A inscrição de Shabaka

Eis um excerto da secção “a criação da vida”:

“Ele criou os “kau” e enumerou as “hemsut”. (Eles) criaram todo o alimento e todas as oferendas de acordo com a palavra.

Para o que faz o que é amado ele dá vida e paz Para o que faz o que é odiado ele dá morte e condenação

Ele fez todos os trabalhos e todos os ofícios, as obras feitas pelas mãos, o andamento das pernas e todo o movimento dos membros, de acordo com o seu comando, a palavra que vem do conhecimen­to do coração, (que) sai pela língua e faz a duração de todas as coisas. (Ele) manifestou a sua palavra, concluiu a (sua) obra e manifestou os deuses. Ele é Ptah-tatenen, o que gerou deuses

Todas as coisas vieram dele, as provisões, os alimentos para as oferendas divinas e todas as coisas boas. Ele é o que revela a sabedoria, o mais poderoso dos deuses.
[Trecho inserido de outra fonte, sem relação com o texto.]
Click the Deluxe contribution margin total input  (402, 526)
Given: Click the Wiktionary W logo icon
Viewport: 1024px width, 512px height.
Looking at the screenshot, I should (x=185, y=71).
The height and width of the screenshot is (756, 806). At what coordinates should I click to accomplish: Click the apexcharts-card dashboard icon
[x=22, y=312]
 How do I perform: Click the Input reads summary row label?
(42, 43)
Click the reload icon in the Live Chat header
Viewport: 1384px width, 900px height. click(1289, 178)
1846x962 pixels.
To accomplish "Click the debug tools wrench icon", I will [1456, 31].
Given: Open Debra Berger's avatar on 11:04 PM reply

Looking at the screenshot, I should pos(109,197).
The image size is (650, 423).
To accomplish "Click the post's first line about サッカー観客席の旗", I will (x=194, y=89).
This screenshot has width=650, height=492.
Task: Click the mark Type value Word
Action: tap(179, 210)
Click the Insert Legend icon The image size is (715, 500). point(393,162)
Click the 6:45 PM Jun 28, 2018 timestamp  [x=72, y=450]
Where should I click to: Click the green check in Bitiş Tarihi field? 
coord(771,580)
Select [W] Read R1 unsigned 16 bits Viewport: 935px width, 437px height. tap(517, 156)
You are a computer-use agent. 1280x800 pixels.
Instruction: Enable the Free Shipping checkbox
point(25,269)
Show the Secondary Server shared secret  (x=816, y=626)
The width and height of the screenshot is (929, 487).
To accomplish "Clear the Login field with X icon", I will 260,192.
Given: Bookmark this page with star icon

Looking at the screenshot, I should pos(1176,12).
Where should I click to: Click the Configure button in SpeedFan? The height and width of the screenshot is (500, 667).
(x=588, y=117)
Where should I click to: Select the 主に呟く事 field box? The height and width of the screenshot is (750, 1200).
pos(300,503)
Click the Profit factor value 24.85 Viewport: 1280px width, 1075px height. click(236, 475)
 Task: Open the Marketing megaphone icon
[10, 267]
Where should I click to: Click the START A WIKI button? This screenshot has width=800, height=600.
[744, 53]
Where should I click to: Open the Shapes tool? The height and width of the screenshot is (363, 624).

Ele ficou verdadeira­mente satisfeito. Ptah é o (deus) poderoso […]”.

Segue-se outra secção, “a criação do mundo”: “Em verdade, ele gerou os deuses, criou as cidades e estabelece­u todas as regiões. Ele colocou os deuses nos seus santuários definiu as suas oferendas, fundou os seus templos e fez as imagens veneráveis. Elas são os corpos para satisfazer os seus corações. Deste modo, os deuses entraram nos seus corpos, feitos de todas as madeiras, de todas as pedras, todas as espécies de argila, de todas as coisas que germinam sobre si, Eles formaram-se no seio dele próprio.[…]”

Os excertos transcrito­s fazem parte do chamado “Livro das Origens”, título da tradução portuguesa. Do ponto de vista historiogr­áfico, curiosamen­te, é comum tratar dele como se fosse um simples texto literário, narrativa mítica ou religiosa. Atribui-se a sua redacção restaurado­ra ao surgimento da dinastia de origem Kushita, isto é, originária dos território­s situados mais a sul do Egipto, a montante do rio Nilo, actual Sudão e Etiópia, cuja importânci­a é atribuída ao facto de se ter renovado o estatuto intelectua­l e religioso de Mênfis. Aliás, é também conhecido como livro fundamenta­l da “Teologia Menfita”. Por volta do ano 710 antes de Cristo, foi recopiado e fixado sobre uma pedra de granito, por ordem do faraó Shabaka, pertencent­e à referida dinastia que reinou durante o chamado Terceiro Período Intermediá­rio (1069-664 antes de Cristo). O décimo capítulo do segundo volume da História Geral de África da UNESCO fornece outras pistas para um melhor conhecimen­to do chamado Império de Kush, Napata e Méroe, especialme­nte do reinado de Shabaka. No dizer de Théophile Obenga, a relação que, no texto transcrito, se estabelece entre o coração e a língua exprime abstracçõe­s, plasmadas em pares como razão e palavra ou espírito e verbo. Podemos concluir que, operando com dispositiv­os de uma “contra-história da filosofia”, de que fala Nsame Mbongo, a história da filosofia africana deverá produzir rupturas e liquidar os preconceit­os ocidentais helenocênt­ricos. Por essa razão, é legítimo afirmar que o Egipto faraónico é o berço verdadeiro da especulaçã­o filosófica. Basta referir que a “Inscrição de Shabaka” está situada no tempo, dois mil anos antes de Tales de Mileto. Para saber mais sobre a história da filosofia faraónica é recomendáv­el a leitura do livro publicado pelo filósofo congolês a respeito do qual o falecido filósofo democrata-congolês, Tshiamelan­ga Ntumba, escreveu o seguinte: “[…] o professor Obenga nos oferece, enfim, uma autêntica história da filosofia africana começando verdadeira­mente pelo princípio”.